*Dataset records*
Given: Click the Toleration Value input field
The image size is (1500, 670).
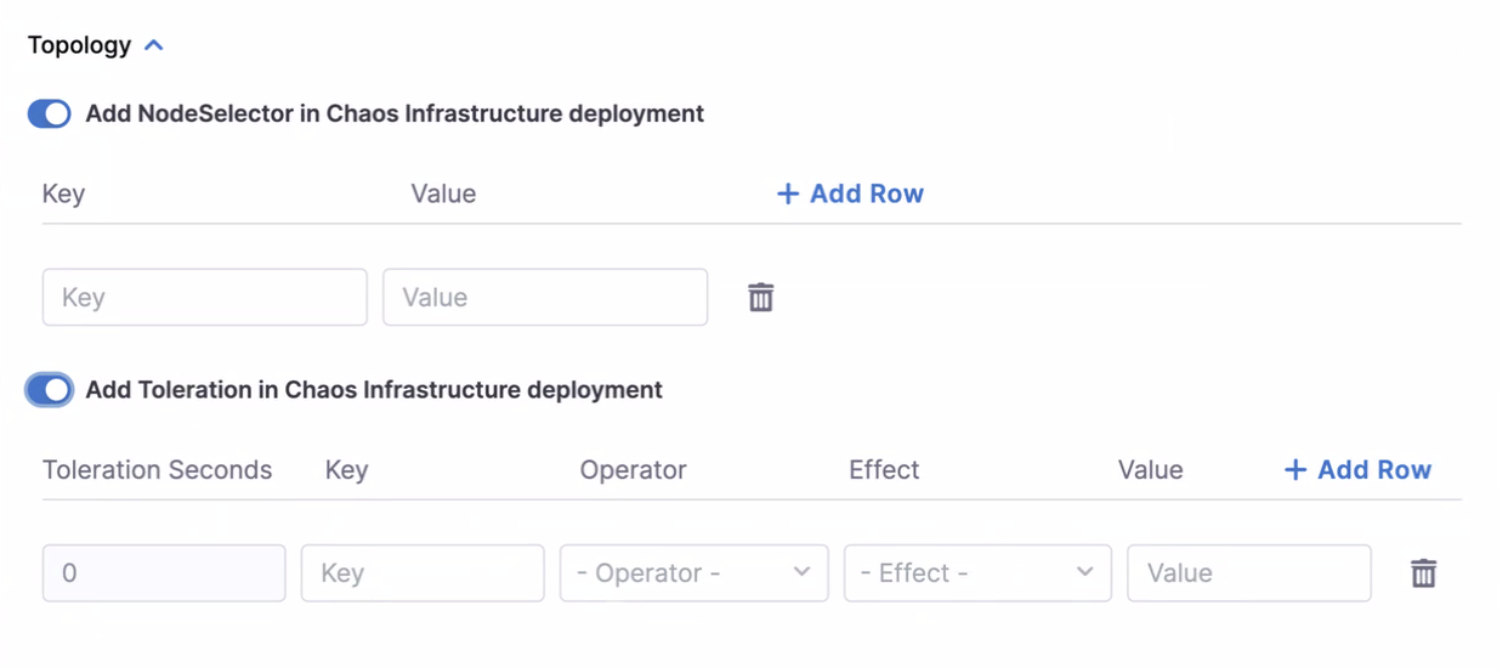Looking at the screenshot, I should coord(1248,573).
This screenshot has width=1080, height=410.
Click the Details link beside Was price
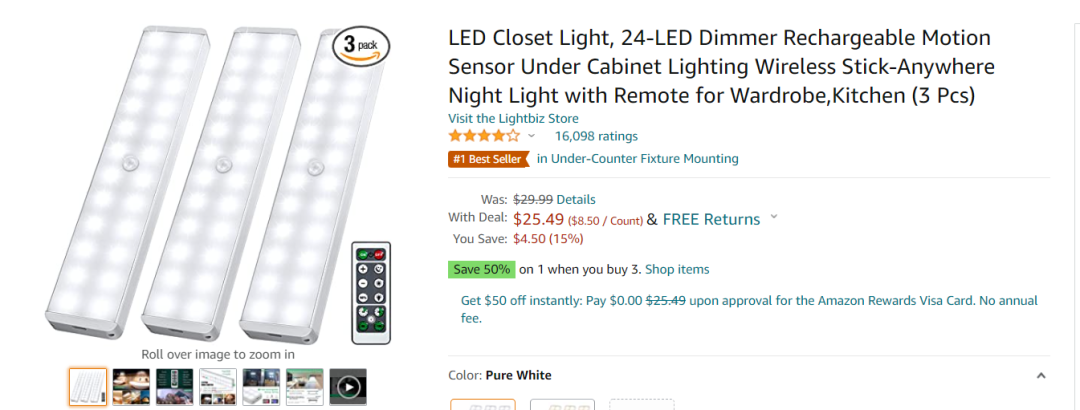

*Aim of the task*
The expected output is an exact retyping of the lines from the line with "This screenshot has width=1080, height=410." through the last line of the data, with both ends kept and the pictures dropped.

*Task response*
This screenshot has width=1080, height=410.
Click the Details link beside Was price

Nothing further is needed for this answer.